Apart from what we’ve already experienced throughout the last week, let’s consider another example. Take light, for instance. Light is a basic human need. WE need light to see, to move, to avoid danger, and to grow crops for food, but most of us live most of our lives without ever really thinking about it very much. Yet if we were to get trapped in a cave, stranded deep out in the forest overnight, or locked in a dungeon, the fact that we are without light would rivet our undivided attention, we would long for it, and, if we were to get even just a little bit of it, we would highly value it.
Faith in Jesus Christ is spiritual light. With Him, we can see reality for what it is. With Him, we have perfect personal fulfillment and an eternal destiny awaits us. With Him, we’re headed for perfect joy, peace, and happiness. Without Him-that is, by ourselves-we are in darkness. Of their own accord, human beings are blind to ultimate reality, to the reason they exist at all. Without Jesus Christ, human life is pretty meaningless-we live a few years and then we die, just trying to make the most of an otherwise futile existence. We meander around life lost, feeling and grasping for some sort of stability while bumping into things, and we vainly cry out to the abyss for help, hoping against hope that someone will hear us.
This is why converts-people who come to faith in Christ after being without and after searching-appreciate it so much. They know what they have and they treasure it. But is that attitude true of me? Do I have that kind of appreciation for Jesus? What about you? Does your faith in Christ really matter to you?

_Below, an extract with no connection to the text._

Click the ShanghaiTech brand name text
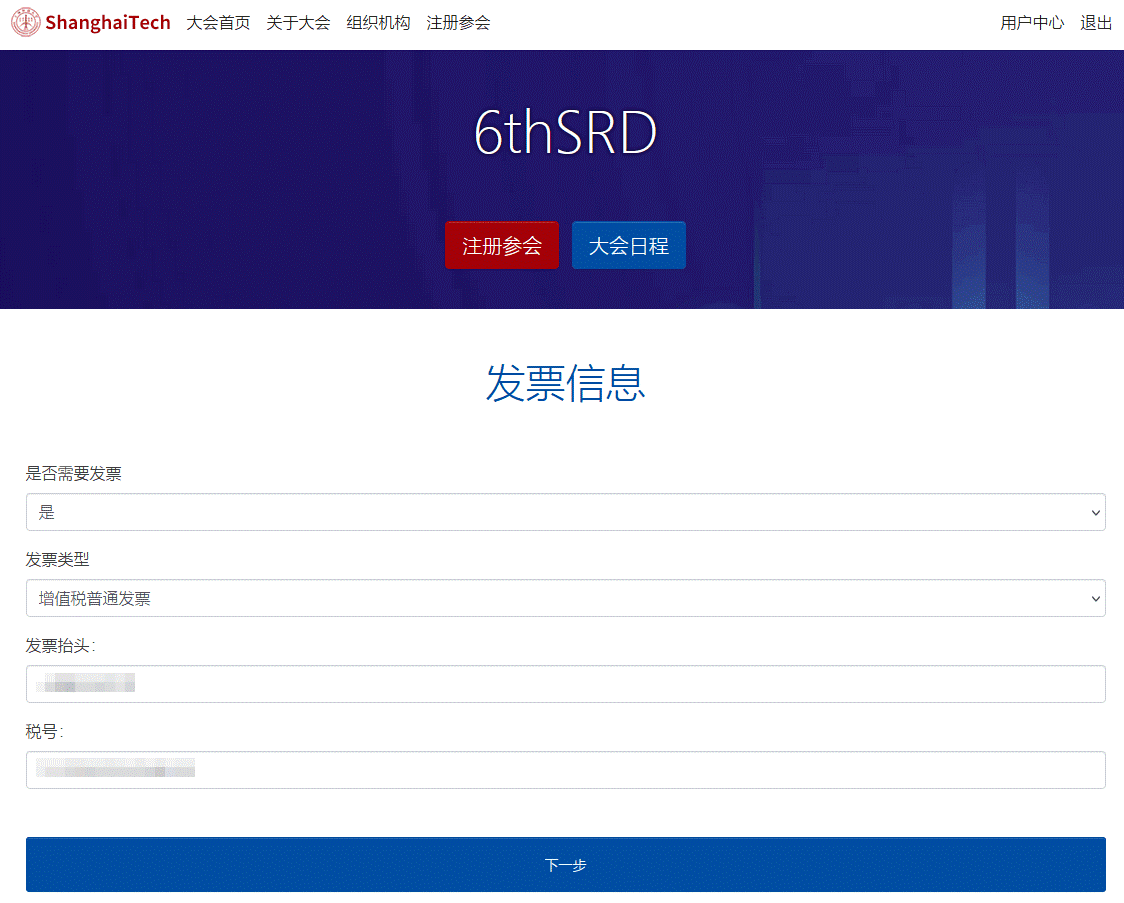The width and height of the screenshot is (1124, 903). click(108, 23)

Faith in Jesus Christ is a gift; but it’s also a virtue, a good habit. This means that it is contingent upon making certain choices. So, at the end of the day, it’s really up to each person to choose for himself or herself whether they will have it and to what degree they will have it. Truly having faith-real faith-means believing in Christ and following Him, day in and day out, from hour to hour and from moment to moment. Faith is about the kind of life we choose to live-whether loving to the death, completely pouring ourselves out, giving to the point where we don’t have anything left to give, showing mercy to the degree that it is impossible to offer any more, and sacrificing for the well-being of others to the point where we’ve completely laid down our lives for their well-being are the defining characteristics of our lives. Faith in Jesus Christ means giving up and abandoning everything in order to follow Jesus and have Him-the pearl of great price-at the center of our lives.

This Sunday-the 4th Sunday of Lent-is what is known as Laetare or Rejoice Sunday. It is a special celebration that was instituted by the Church in order to give those who are engaged in penitential practices and focused on repentance during this season a chance to stop and recall what all of the penance and efforts to reform their lives is for. We do what we do during Lent because our faith calls us to believe that God is the center of our lives and of everything. Having faith means living our lives this way. If we do, this is a great moment for rejoicing as we approach and even greater precedent for and moment of rejoicing. But, if we allow everything else to consume us-if material possessions, forms of entertainment, sports, professional success, popularity, prestige, power, and, or, any of the goods of the world are more important to us than God, we have no reason to celebrate or rejoice.

It’s up to us to choose.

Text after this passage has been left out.